**Data for this exercise:**
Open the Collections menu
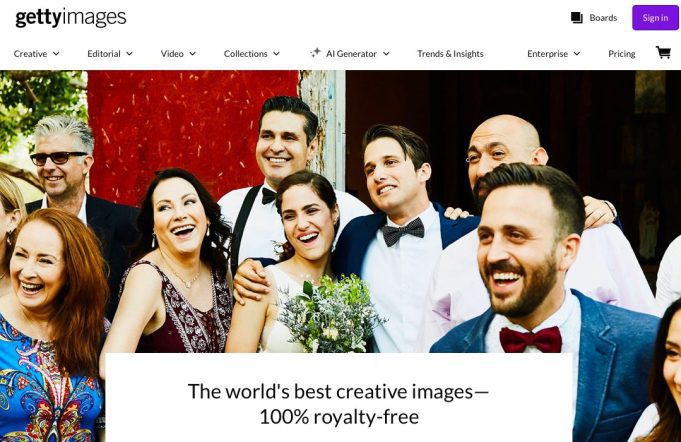The image size is (681, 442). pos(245,54)
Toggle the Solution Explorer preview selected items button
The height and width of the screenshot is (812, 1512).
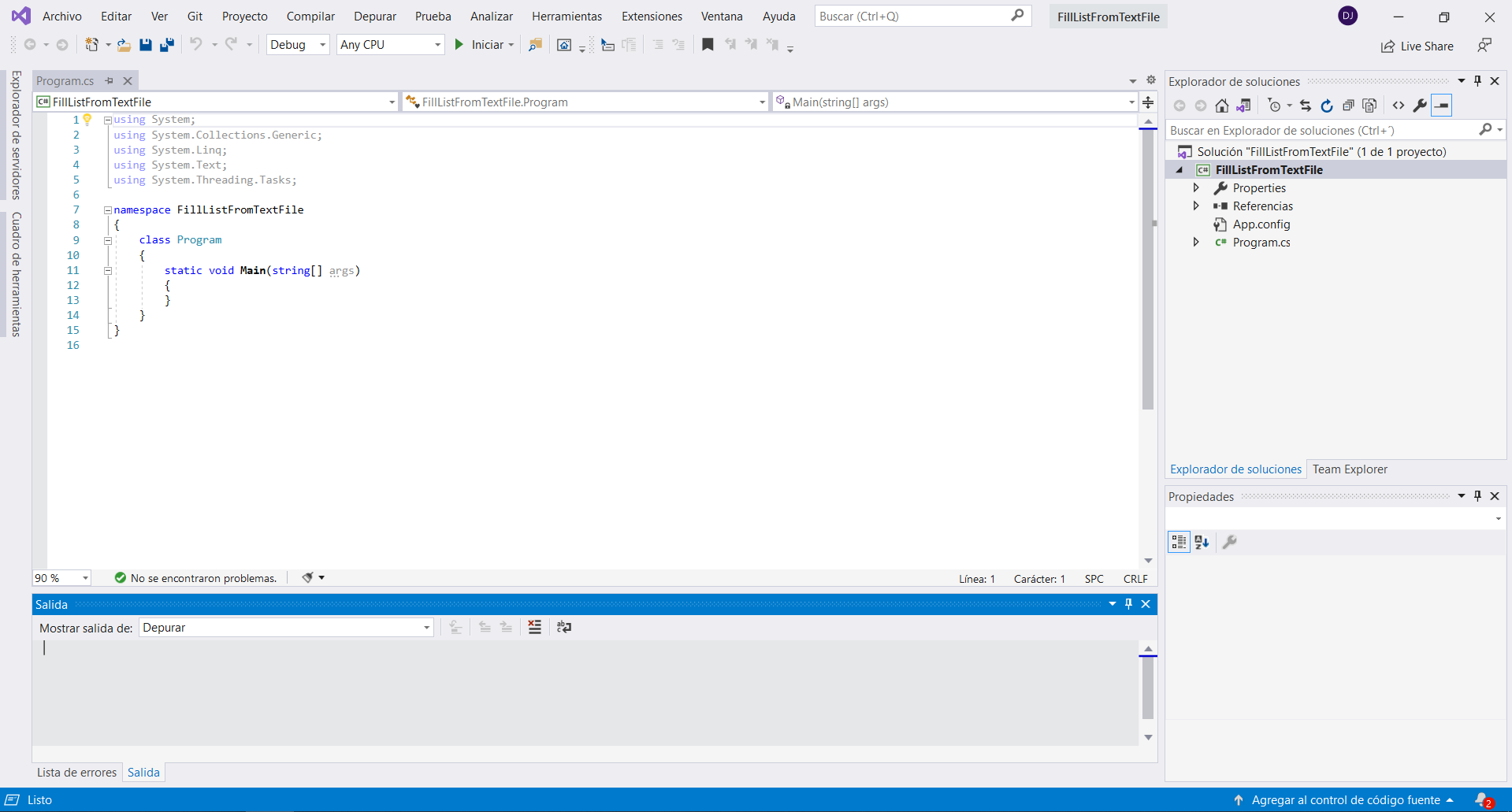coord(1441,106)
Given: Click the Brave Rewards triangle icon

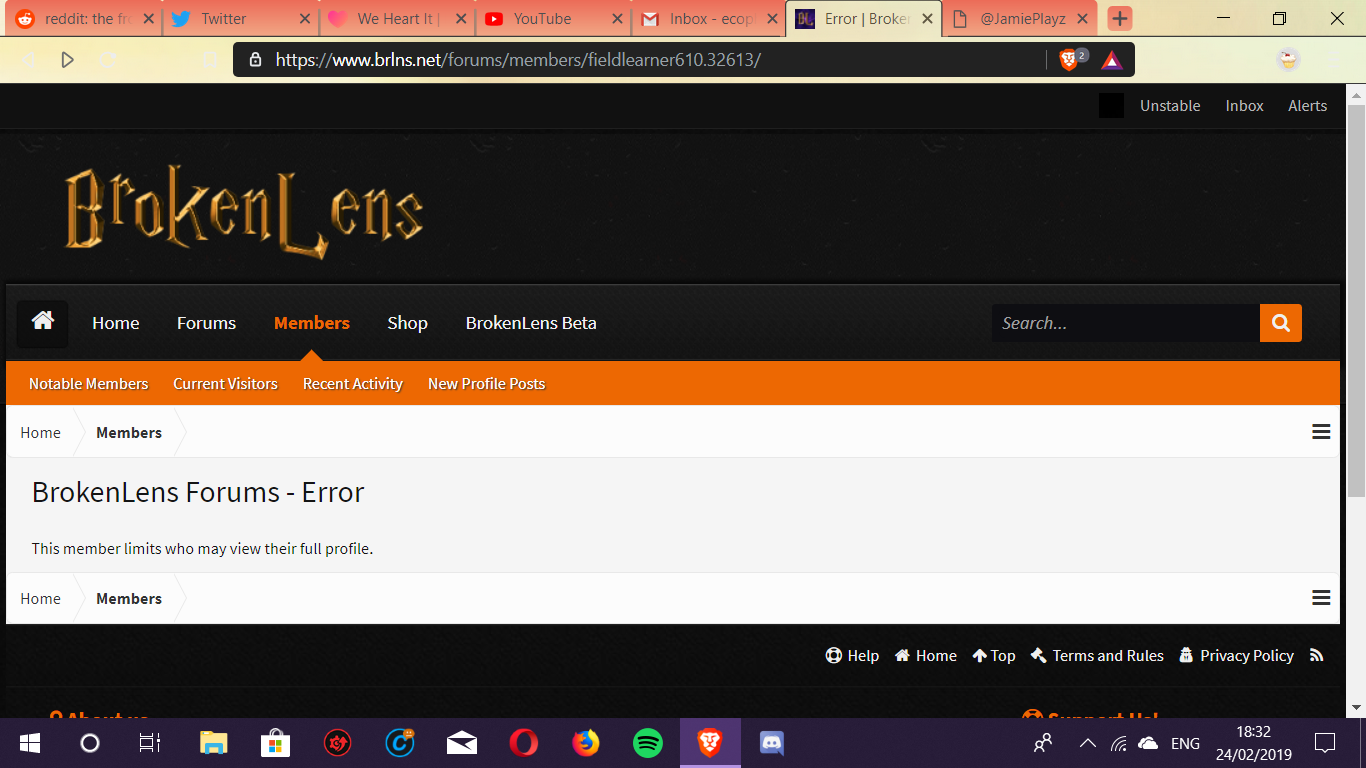Looking at the screenshot, I should click(1112, 60).
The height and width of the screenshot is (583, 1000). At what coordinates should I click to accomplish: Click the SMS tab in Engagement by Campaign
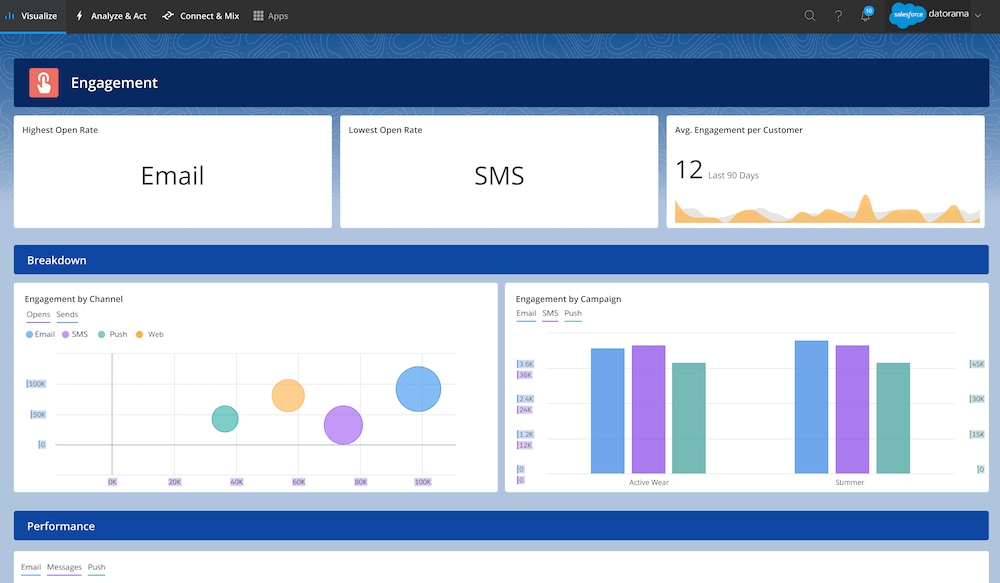(550, 314)
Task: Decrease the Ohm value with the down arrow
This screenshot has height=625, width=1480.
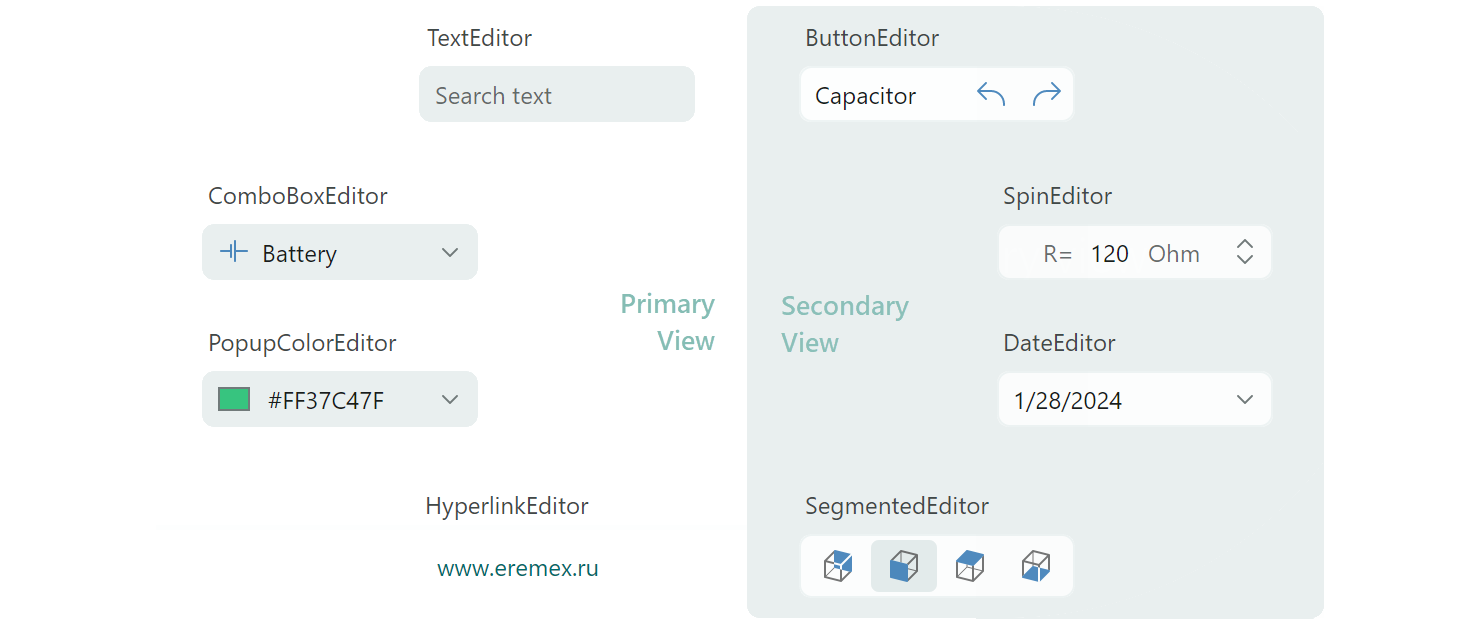Action: [x=1245, y=259]
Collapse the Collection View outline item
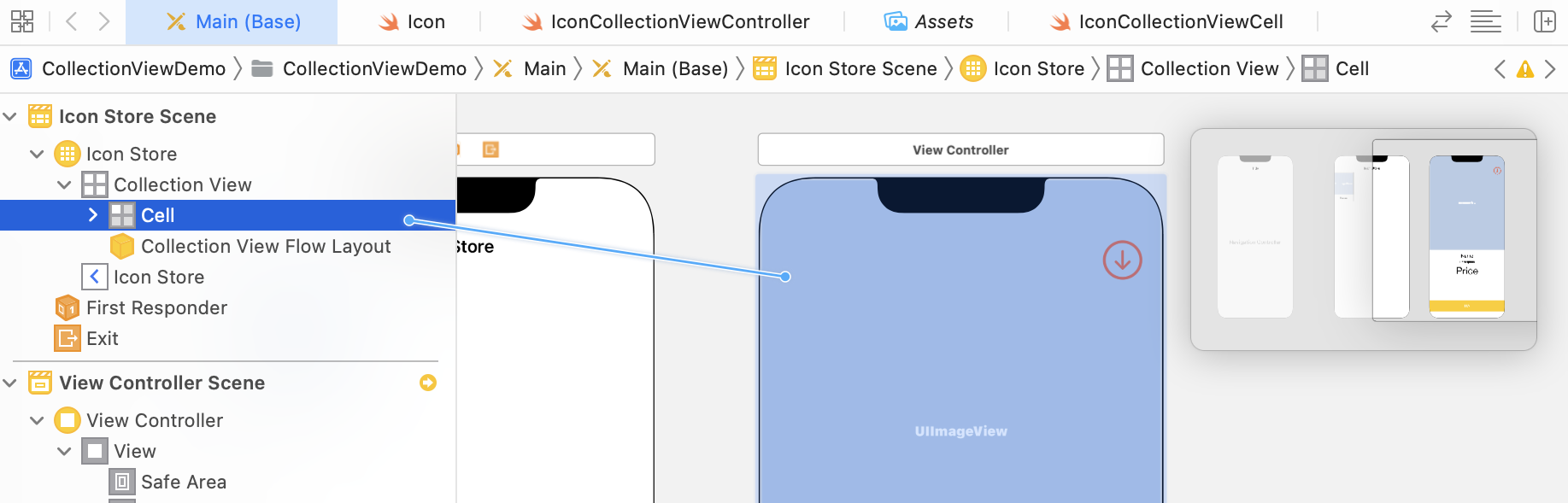 [x=65, y=184]
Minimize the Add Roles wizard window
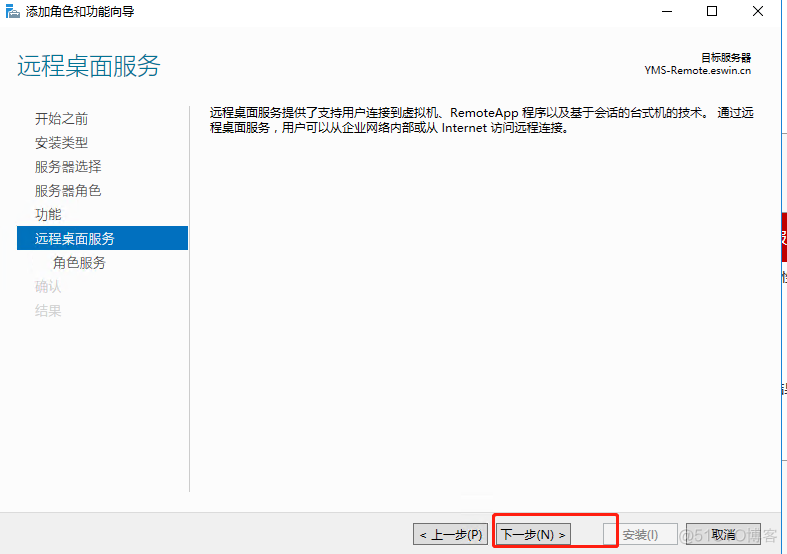This screenshot has width=787, height=554. pos(666,12)
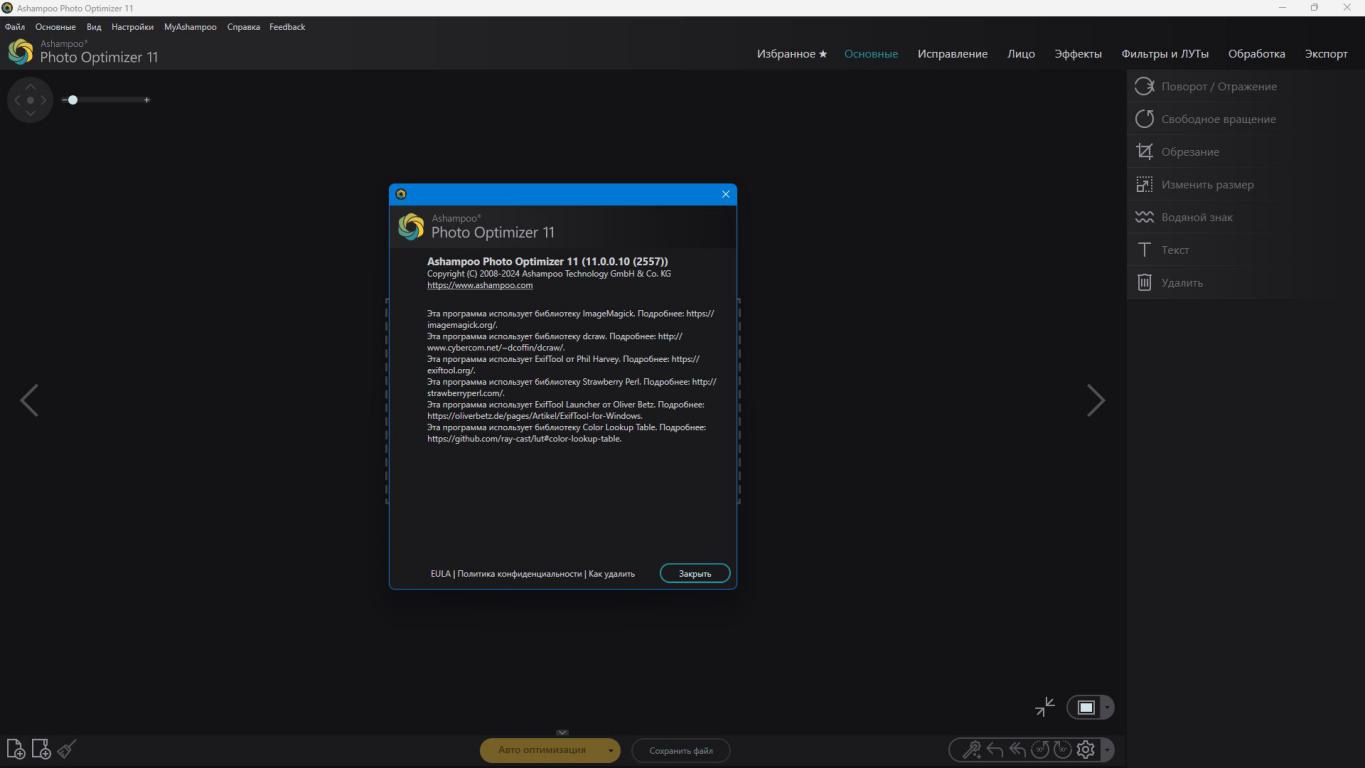Click the add file icon
1365x768 pixels.
click(x=16, y=749)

**Brief:** Set down, word for word, only the lines running from the line with "Task: Decrease the" through the final line of the entries above, omitting all pictures.

**Solution below:**
Task: Decrease the Ohm value with the down arrow
This screenshot has height=625, width=1480.
Action: [x=1245, y=259]
Collapse the Collection View outline item
 [x=65, y=184]
Minimize the Add Roles wizard window
This screenshot has width=787, height=554. pos(666,12)
Click the add file icon
1365x768 pixels.
click(x=16, y=749)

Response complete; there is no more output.